WHAT YOU HAVE TO DO:
Pictures are not part of the copy. Reproduce all the records exactly.
☆ ☆ ☆
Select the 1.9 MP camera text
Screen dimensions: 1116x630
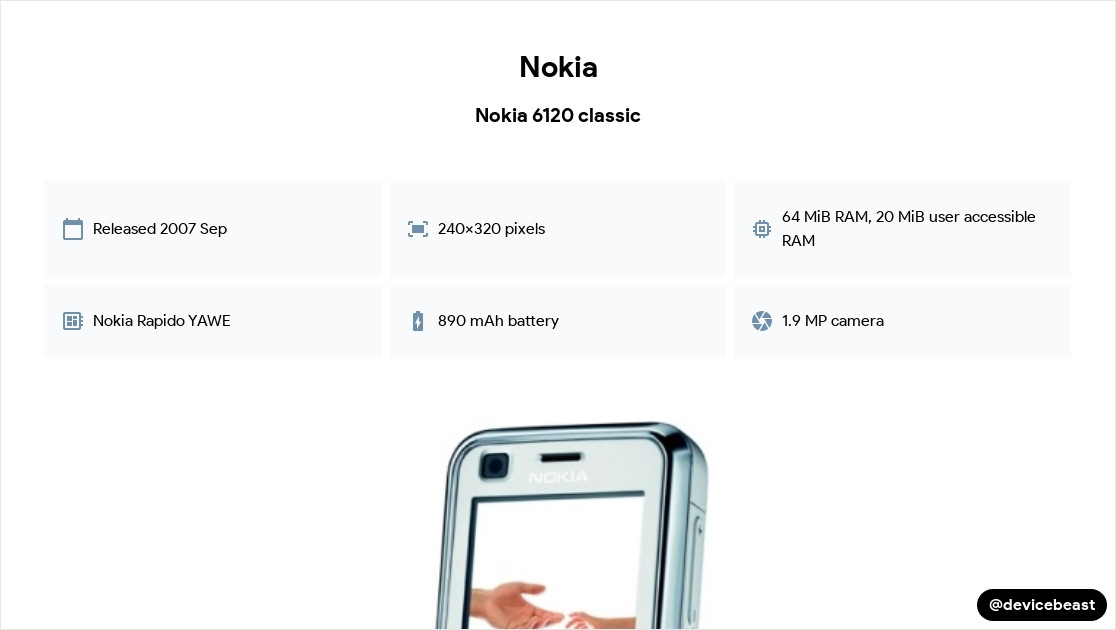click(833, 320)
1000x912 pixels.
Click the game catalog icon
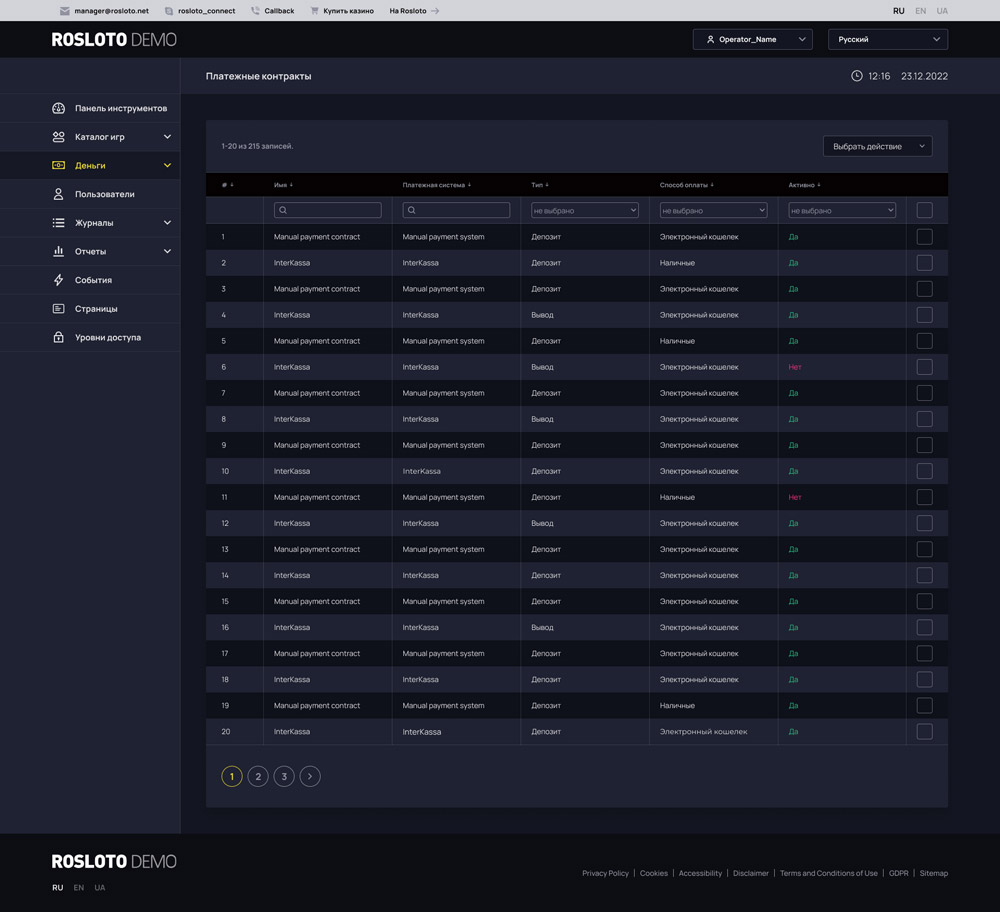coord(58,137)
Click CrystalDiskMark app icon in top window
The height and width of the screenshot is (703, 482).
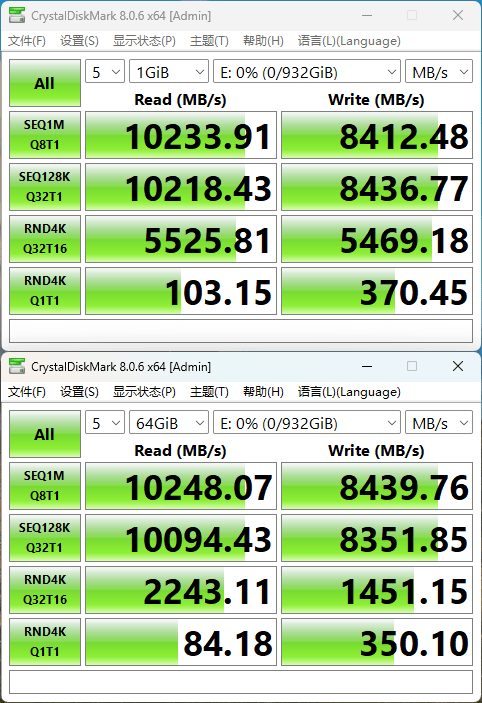click(17, 16)
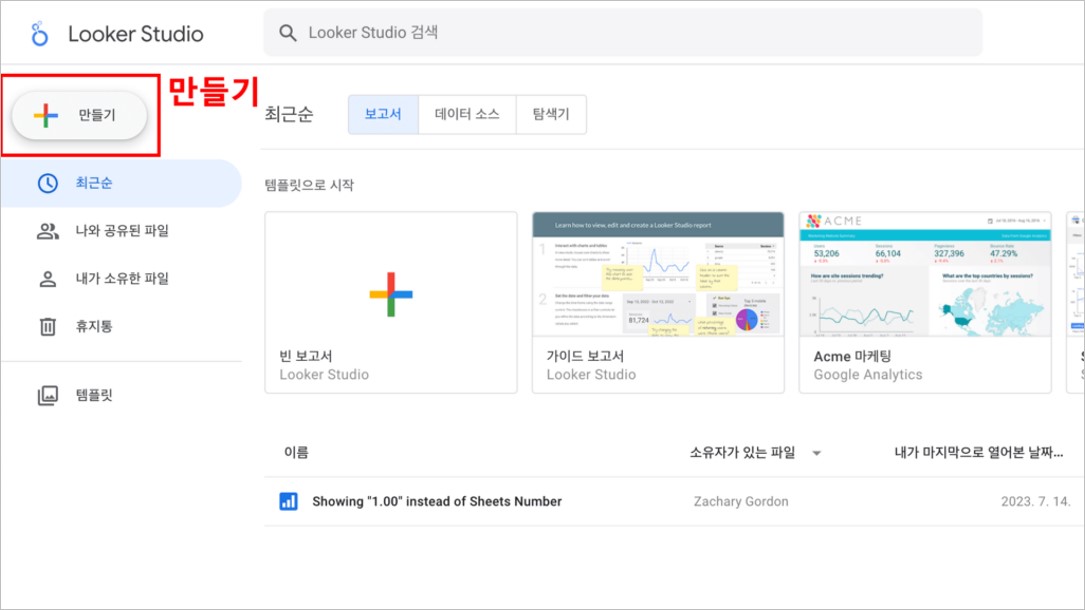Open the Showing "1.00" instead of Sheets Number report
Viewport: 1085px width, 610px height.
[437, 501]
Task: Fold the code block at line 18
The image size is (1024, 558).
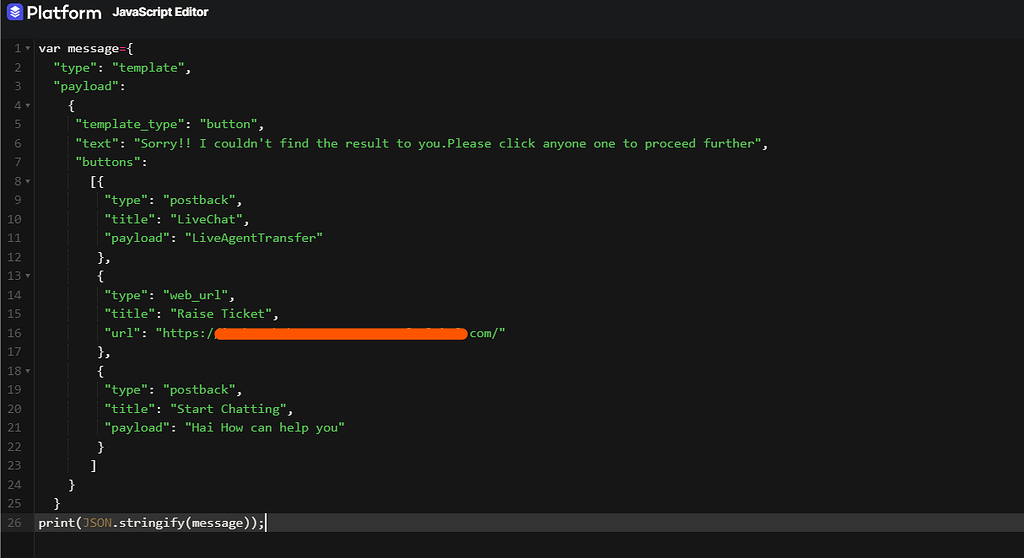Action: pyautogui.click(x=27, y=370)
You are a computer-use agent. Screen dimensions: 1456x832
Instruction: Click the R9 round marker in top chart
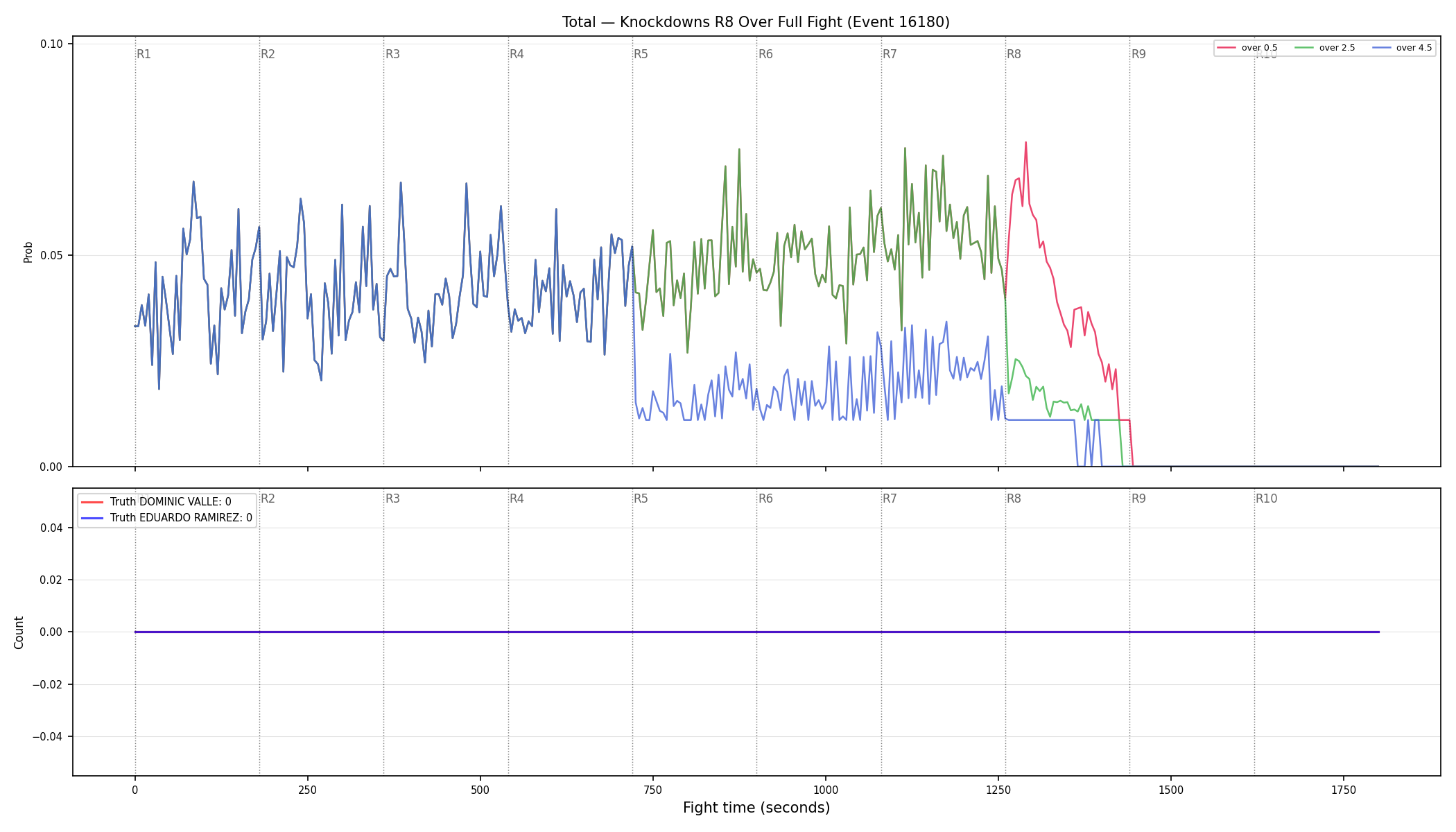pyautogui.click(x=1138, y=54)
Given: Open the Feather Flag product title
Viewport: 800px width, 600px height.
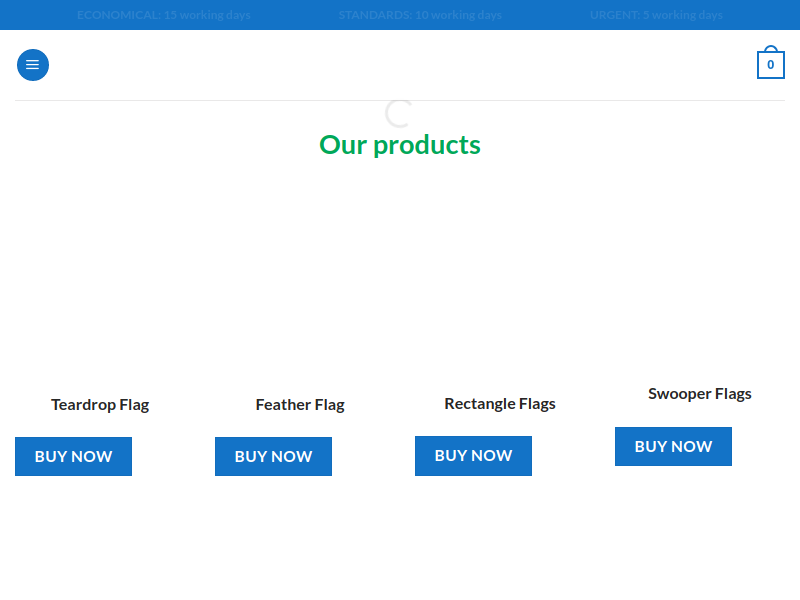Looking at the screenshot, I should (300, 405).
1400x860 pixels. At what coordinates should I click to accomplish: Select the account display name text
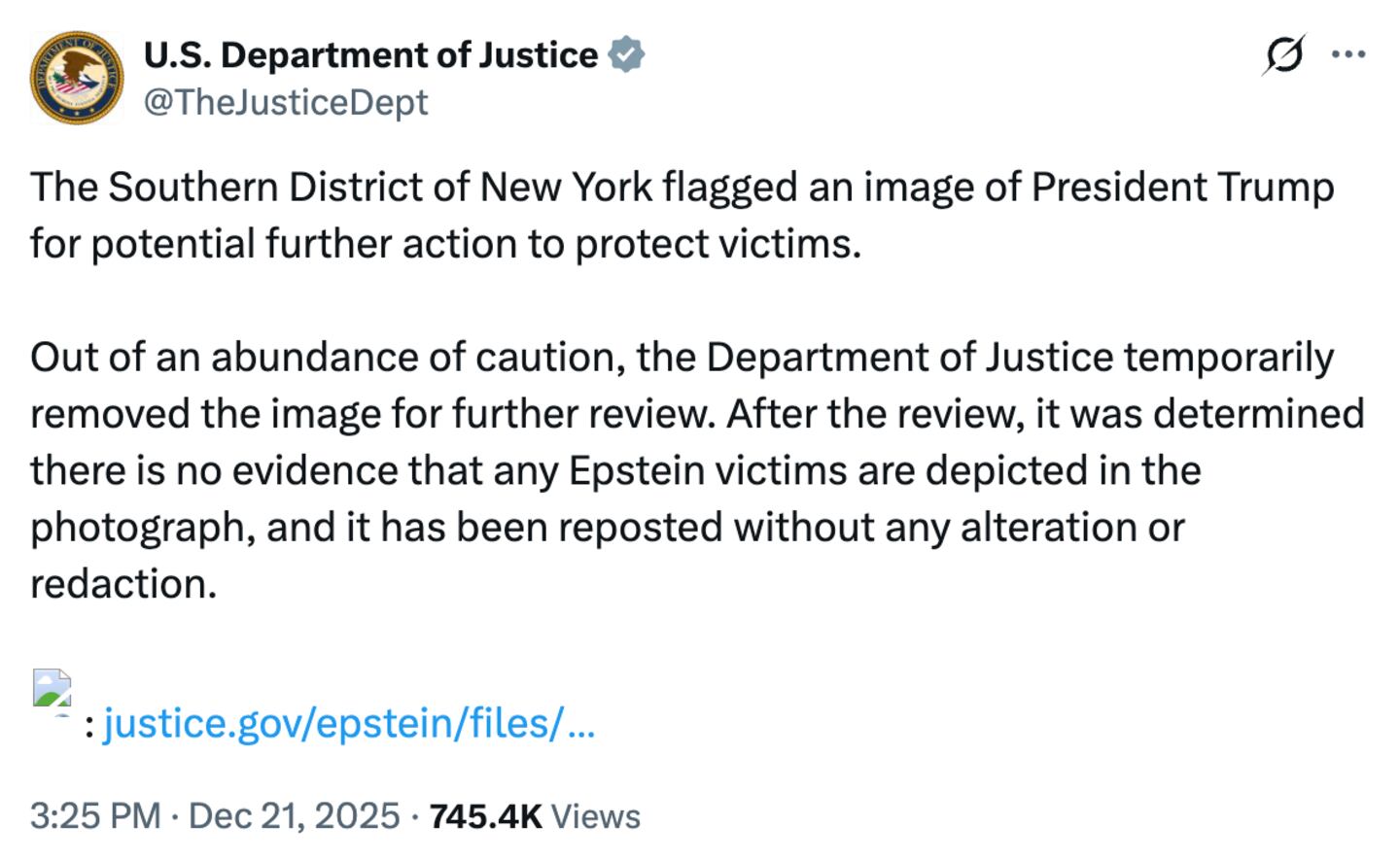[369, 54]
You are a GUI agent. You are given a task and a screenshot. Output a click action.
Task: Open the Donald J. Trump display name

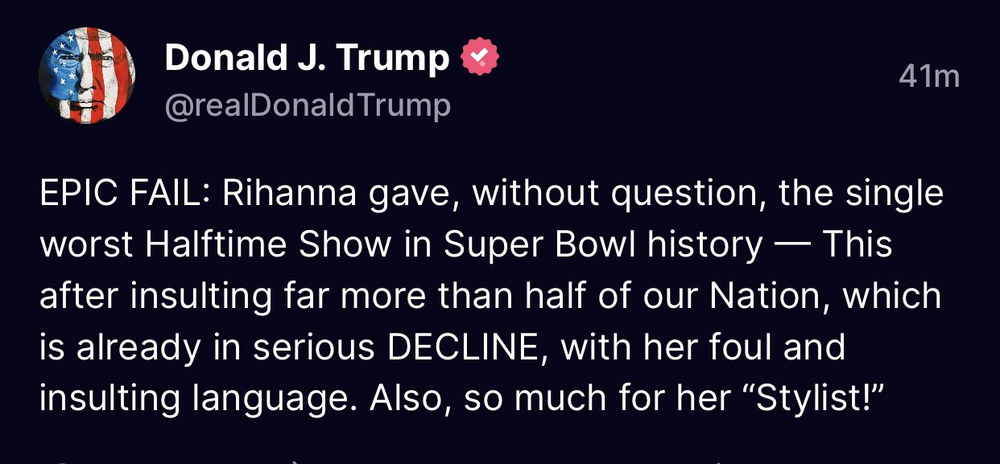[x=307, y=59]
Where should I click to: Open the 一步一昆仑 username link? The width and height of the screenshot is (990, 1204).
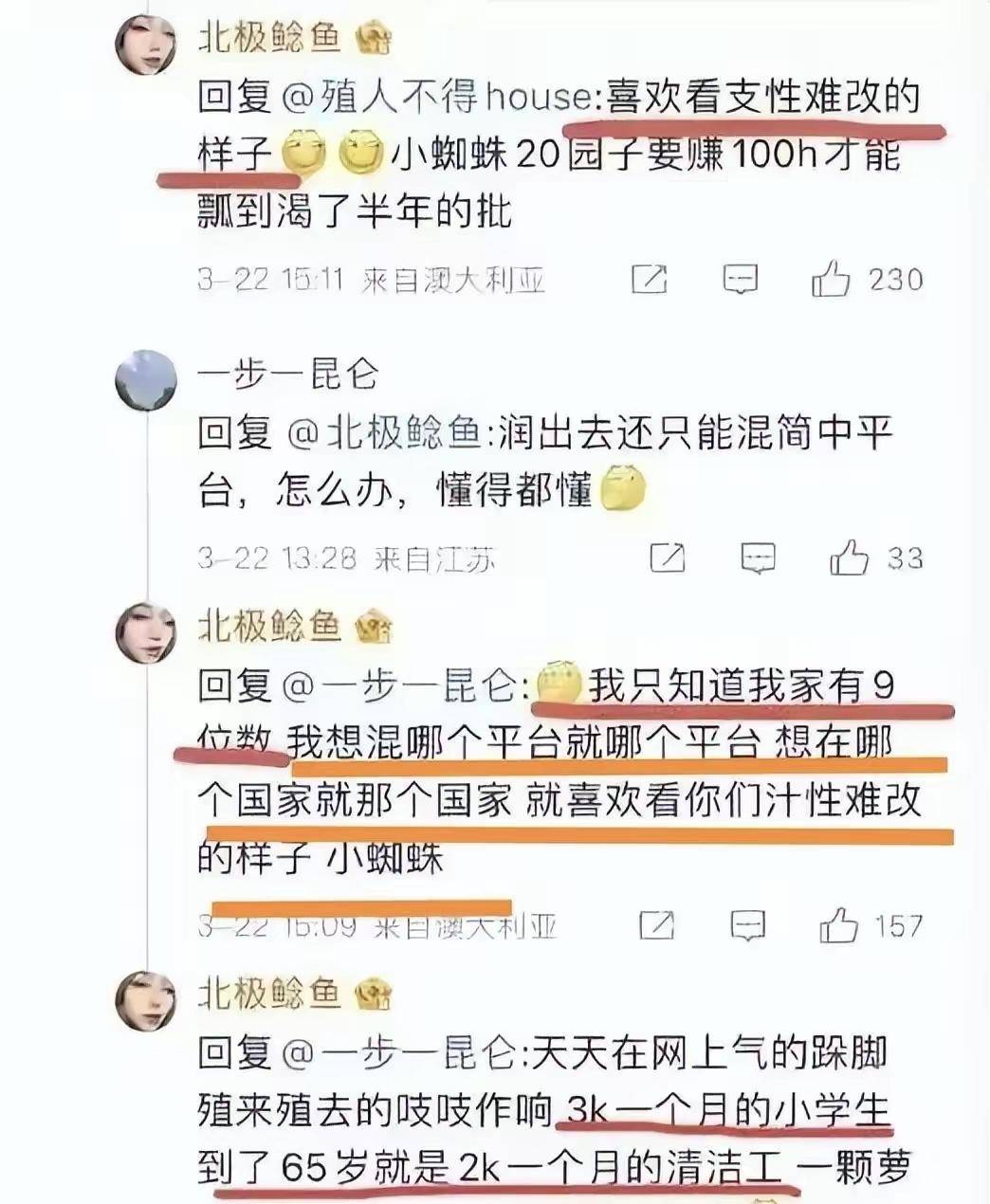(x=286, y=375)
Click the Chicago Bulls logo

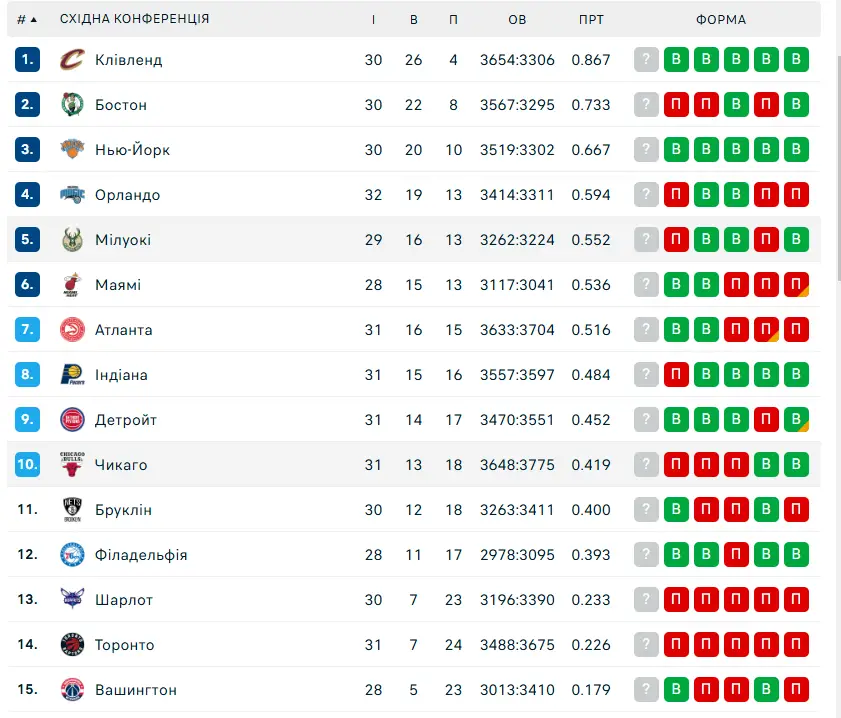pyautogui.click(x=72, y=464)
☆ ☆ ☆
SOLUTION:
Select the 1.9 MP camera text
Screen dimensions: 1116x630
click(833, 320)
1000x912 pixels.
Click the game catalog icon
coord(58,137)
Click CrystalDiskMark app icon in top window
The height and width of the screenshot is (703, 482).
click(17, 16)
Open the Showing "1.00" instead of Sheets Number report
Viewport: 1085px width, 610px height.
[437, 501]
Task: Fold the code block at line 18
The image size is (1024, 558).
Action: pyautogui.click(x=27, y=370)
You are a computer-use agent. Screen dimensions: 1456x832
Instruction: Click the R9 round marker in top chart
pyautogui.click(x=1138, y=54)
Given: Open the Feather Flag product title
Viewport: 800px width, 600px height.
Looking at the screenshot, I should (300, 405).
1400x860 pixels. At what coordinates should I click to accomplish: Select the account display name text
[369, 54]
You are a GUI agent. You are given a task and a screenshot. Output a click action.
Task: Open the Donald J. Trump display name

[x=307, y=59]
Where should I click to: Open the 一步一昆仑 username link? The width and height of the screenshot is (990, 1204).
(x=286, y=375)
Click the Chicago Bulls logo

pyautogui.click(x=72, y=464)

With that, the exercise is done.